Thursday, August 21, 2008

Will the real man please stand up?

By Capt. Fogg

There's a divide and you're either on one side or another and, whether genetics or experience is the greater factor, one can tell your polarity even without discussing politics. No, I'm not talking about liberals and conservatives -- I'm not quite sure what those things mean any more -- I'm talking about the cultural divide that puts John McCain in the same camp as the fellow I know who lives in a shack out by Lake Okeechobee, whose tattooed torso is shirtless all summer and who has never owned anything but old, beat-up trucks. Those in the category I know personally, include a retired engineer who used to design ordnance, several retired military pilots and others who share very little in life but the "me against the world" attitude, an appreciation for John Wayne movies, authoritarian governments who never the less govern less - and the distrust of intellectuals.
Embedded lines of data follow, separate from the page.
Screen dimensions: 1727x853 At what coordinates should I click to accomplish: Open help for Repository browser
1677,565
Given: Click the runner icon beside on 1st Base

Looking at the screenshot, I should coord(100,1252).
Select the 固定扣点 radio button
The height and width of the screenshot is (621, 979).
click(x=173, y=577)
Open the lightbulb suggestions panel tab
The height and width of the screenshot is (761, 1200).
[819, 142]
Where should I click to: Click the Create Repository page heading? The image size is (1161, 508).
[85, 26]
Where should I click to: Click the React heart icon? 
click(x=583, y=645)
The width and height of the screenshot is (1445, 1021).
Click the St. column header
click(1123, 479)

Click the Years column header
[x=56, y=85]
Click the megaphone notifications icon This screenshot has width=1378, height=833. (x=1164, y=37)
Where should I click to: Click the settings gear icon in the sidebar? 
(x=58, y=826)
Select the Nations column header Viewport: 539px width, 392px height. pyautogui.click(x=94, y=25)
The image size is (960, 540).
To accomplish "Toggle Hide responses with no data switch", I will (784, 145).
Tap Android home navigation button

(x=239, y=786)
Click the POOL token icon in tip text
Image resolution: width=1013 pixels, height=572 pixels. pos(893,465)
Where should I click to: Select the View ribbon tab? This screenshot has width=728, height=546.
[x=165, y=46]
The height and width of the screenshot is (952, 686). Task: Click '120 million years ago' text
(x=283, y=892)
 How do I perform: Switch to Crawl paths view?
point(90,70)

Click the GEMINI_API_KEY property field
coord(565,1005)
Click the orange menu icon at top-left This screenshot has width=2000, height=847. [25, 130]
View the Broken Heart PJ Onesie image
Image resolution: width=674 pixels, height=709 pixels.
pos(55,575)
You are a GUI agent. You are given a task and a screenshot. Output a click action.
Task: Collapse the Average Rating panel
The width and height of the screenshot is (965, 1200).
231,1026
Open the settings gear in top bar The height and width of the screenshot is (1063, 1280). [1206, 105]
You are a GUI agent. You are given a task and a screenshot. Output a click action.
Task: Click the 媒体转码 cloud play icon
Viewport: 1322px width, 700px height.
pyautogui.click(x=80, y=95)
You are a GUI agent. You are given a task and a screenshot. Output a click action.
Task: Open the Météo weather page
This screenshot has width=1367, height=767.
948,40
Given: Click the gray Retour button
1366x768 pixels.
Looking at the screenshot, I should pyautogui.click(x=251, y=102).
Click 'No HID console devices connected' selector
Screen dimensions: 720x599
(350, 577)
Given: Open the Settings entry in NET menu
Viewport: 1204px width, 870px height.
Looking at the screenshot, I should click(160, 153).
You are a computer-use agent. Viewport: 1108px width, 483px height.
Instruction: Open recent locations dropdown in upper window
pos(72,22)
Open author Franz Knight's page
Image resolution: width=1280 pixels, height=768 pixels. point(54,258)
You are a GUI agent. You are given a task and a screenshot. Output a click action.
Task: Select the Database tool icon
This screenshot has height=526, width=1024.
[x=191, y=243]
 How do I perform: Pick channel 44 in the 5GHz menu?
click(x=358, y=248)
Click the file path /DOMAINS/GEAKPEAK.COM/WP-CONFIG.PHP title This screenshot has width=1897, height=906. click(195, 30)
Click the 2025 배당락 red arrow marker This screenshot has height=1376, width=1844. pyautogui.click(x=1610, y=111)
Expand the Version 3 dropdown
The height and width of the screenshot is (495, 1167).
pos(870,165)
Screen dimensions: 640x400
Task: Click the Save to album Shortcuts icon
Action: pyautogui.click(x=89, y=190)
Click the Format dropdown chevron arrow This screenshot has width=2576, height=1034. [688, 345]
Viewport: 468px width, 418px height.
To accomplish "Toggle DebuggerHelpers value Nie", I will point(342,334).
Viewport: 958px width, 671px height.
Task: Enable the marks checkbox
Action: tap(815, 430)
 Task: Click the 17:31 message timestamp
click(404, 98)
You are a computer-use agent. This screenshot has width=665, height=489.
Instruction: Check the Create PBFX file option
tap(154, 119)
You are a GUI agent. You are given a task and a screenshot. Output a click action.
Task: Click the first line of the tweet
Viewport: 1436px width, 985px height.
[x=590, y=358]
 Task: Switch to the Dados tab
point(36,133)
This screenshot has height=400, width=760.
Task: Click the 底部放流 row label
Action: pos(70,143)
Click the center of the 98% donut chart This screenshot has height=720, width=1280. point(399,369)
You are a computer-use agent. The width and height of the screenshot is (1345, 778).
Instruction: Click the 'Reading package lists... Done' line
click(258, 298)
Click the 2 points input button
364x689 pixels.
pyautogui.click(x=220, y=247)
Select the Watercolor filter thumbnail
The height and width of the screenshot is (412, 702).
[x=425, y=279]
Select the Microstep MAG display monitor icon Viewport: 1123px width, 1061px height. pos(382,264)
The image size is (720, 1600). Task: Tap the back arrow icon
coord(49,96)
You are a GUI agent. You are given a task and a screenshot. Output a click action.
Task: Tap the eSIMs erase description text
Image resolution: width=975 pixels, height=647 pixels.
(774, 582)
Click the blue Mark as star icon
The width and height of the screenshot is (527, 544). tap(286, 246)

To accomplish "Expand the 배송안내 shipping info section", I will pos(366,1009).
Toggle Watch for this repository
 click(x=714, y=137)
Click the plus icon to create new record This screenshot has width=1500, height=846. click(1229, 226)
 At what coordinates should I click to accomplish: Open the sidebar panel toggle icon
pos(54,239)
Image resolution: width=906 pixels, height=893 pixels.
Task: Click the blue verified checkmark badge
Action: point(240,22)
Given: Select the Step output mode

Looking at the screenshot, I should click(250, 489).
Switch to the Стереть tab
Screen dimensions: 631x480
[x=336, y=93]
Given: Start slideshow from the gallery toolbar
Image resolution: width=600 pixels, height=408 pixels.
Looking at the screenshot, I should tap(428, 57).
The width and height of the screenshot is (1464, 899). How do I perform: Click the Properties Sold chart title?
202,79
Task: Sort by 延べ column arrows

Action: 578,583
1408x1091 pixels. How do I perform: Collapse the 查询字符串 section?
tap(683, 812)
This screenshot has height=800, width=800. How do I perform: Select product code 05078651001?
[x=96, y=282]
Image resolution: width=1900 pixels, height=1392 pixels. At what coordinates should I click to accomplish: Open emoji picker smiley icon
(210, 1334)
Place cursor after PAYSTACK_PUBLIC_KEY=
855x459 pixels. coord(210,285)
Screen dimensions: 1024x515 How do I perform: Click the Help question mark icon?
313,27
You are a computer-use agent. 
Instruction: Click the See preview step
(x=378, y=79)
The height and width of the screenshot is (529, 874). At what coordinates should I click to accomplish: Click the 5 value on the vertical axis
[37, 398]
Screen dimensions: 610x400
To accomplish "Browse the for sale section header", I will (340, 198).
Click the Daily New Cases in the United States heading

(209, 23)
Now that the media has decided to tell us that violence in Iraq has declined dramatically, it seems that such people are seeing John McCain as someone who can be most obstinate and forceful in dealing with the Iraqi Government's desire for the kind of freedom and independence and sovereignty we have made such a fuss about giving them. Barry says we're going while the Maverick shows his "maverisciousness" by saying "not so soon" to the colonials. That's what we can see John Wayne doing and that's what they fear Obama will not do: give us a settlement that seems more forced than negotiated; a settlement that makes us look more victorious than negotiated; that makes the whole misguided enterprise look like a glorious demonstration of imperial power.

Whether or not violence has decreased and whether or not the Iraqi government is now strong enough to fight its own battles, the gap between McCain and Obama, at least in the polls, seems to be closing as it becomes more likely that the glorious and victorious peace with honor we were denied in Vietnam is more likely with the former than the latter, under whom it might just quickly and quietly end.

An accord has apparently been reached, however, and if the Iraqi Parliament approves, the matter may be settled before the election. Perhaps McCain will have to invent a new attitude for himself as regards the 100-year occupation he's apparently comfortable with. Regardless of what that might be, the below average pilot who nearly flunked out of the academy his father got him into, will be seen as better be too many people simply because he wore a uniform than the far more intelligent and accomplished Obama.